== Page extract ==

# Brookfield Property Partners - BPy - US tax package received- did anyone else- why?



## Cents (Apr 3, 2011)

Yesterday in the mail I received a US tax package addressed from Brookfield Property Partners (BPY) out of Bermuda with a covering letter saying that this is my 2013 US tax package with a schedule K-1 (form 1065) and 6 other documents/forms. I phoned the 800 number on teh covering letter saying I am not an American and never lived in America (I am Canadian and I did receive the usual partnership T5013 via TDW e-services for the $12 of income). The woman on the BPY 800 number said that this was related to a spin off that Brookfield Asset Management (BAM) had done in 2013 (I knew this had occurred as I saw the 12 units go into my TDW account). They said to phone TD Waterhouse, which I have done. 
The TDW Cust serv rep said this is the first they have heard of it, and will try to find out what is happening and get back to me (I am not hopeful as he was waffling. That is why I am posting this into the forum). Has anyone else with BAM shares or other Brookfield shares gotten this US tax package mailed from Bermuda? I am trying to figure out if I am the only one getting this or is everyone getting this? And what do do about it. I have no intention of filing US tax returns (which I have never done), but I am concerned that if I ignore it it may come back to bite me. 
Any information or help would be appreciated.
Thanks in advance
Cents


----------



## atrp2biz (Sep 22, 2010)

===

*Written problem:* Please write the next part of the forum thread about the Brookfield US tax package, starting right after its final line. These records come from a separate source.

== Rows ==

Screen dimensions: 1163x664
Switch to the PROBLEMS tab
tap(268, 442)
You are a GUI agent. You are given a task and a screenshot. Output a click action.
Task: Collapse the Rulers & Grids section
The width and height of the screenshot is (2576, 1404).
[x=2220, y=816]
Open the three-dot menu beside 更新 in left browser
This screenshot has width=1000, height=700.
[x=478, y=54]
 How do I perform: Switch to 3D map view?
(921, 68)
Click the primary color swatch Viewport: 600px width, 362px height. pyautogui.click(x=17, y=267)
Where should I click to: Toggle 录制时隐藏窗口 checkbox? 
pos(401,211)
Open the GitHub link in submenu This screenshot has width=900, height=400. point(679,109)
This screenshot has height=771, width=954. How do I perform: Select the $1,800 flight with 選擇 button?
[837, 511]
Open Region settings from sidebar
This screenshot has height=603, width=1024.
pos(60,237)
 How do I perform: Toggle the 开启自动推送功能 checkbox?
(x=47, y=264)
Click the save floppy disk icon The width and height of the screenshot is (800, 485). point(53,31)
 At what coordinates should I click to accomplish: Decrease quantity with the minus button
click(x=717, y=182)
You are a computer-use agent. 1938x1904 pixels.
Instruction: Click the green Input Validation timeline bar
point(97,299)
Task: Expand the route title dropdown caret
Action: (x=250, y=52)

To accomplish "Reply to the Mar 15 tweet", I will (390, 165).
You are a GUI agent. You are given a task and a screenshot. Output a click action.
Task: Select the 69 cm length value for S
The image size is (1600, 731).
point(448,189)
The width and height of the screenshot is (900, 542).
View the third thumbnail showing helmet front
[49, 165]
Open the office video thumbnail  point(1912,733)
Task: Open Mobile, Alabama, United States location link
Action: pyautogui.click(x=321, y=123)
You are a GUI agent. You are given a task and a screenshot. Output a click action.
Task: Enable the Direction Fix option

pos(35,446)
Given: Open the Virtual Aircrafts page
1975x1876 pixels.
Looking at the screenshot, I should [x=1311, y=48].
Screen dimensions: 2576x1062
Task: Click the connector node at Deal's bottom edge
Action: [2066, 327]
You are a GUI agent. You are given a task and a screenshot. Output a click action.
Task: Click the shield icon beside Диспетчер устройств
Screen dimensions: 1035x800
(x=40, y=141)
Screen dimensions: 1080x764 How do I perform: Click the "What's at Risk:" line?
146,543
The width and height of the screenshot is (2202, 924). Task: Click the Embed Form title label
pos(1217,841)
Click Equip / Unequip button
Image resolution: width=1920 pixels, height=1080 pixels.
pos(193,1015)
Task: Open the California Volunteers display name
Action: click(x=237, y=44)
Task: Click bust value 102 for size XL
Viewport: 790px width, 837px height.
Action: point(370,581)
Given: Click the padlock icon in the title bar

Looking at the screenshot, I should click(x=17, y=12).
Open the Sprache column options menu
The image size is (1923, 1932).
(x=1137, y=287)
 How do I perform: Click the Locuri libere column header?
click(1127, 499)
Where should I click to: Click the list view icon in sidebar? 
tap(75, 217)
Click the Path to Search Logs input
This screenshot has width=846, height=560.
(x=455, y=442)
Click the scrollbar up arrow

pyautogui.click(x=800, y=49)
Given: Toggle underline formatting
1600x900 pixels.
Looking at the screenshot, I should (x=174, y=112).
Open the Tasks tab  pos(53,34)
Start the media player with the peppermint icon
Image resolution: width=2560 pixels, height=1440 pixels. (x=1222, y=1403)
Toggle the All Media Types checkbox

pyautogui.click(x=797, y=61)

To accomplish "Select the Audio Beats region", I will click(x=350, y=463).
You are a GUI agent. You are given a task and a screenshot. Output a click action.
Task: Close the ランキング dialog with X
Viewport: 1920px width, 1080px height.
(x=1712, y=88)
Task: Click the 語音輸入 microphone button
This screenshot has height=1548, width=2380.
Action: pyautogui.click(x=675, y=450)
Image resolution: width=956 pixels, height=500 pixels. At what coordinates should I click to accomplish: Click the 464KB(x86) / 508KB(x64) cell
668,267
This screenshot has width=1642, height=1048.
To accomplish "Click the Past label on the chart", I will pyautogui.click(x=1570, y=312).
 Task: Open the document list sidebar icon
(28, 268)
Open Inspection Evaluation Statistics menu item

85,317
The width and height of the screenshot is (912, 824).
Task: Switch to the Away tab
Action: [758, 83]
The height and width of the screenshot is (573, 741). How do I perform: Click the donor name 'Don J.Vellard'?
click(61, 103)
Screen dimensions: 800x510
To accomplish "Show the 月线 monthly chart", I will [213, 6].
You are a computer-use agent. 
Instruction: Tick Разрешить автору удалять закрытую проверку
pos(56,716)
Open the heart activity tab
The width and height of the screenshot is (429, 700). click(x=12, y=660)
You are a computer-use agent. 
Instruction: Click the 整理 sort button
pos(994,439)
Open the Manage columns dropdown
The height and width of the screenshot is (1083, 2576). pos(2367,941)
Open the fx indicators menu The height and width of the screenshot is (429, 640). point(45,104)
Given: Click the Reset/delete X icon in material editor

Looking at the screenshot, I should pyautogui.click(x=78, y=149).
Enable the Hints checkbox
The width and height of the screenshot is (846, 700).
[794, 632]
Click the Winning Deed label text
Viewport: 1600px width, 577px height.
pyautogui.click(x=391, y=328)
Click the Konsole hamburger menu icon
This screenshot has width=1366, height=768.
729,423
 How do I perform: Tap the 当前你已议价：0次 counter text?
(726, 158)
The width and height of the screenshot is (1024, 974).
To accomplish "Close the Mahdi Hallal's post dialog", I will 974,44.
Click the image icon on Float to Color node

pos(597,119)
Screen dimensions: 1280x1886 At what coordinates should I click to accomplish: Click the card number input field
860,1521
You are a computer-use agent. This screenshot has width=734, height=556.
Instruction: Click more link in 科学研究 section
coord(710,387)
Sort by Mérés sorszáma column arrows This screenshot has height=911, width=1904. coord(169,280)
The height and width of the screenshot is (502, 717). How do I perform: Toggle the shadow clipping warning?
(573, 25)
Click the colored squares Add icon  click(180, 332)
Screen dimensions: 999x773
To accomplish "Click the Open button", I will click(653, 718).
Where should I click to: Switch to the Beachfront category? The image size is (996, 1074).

===

*Result:*
I did as well. I hold it in a registered account so haven't paid much attention to it.


----------



## Cents (Apr 3, 2011)

Well, glad to know that I am not the only one (mine is in a non-reg account). Still no call back from TDW so am still in the dark. I will post anything useful (or otherwise) that I hear back from them. What to do with this is the question (hopefully nothing). However, I do go the the States on a regular basis and do not want this end up affecting my regular trips down there because of this.


----------



## Cents (Apr 3, 2011)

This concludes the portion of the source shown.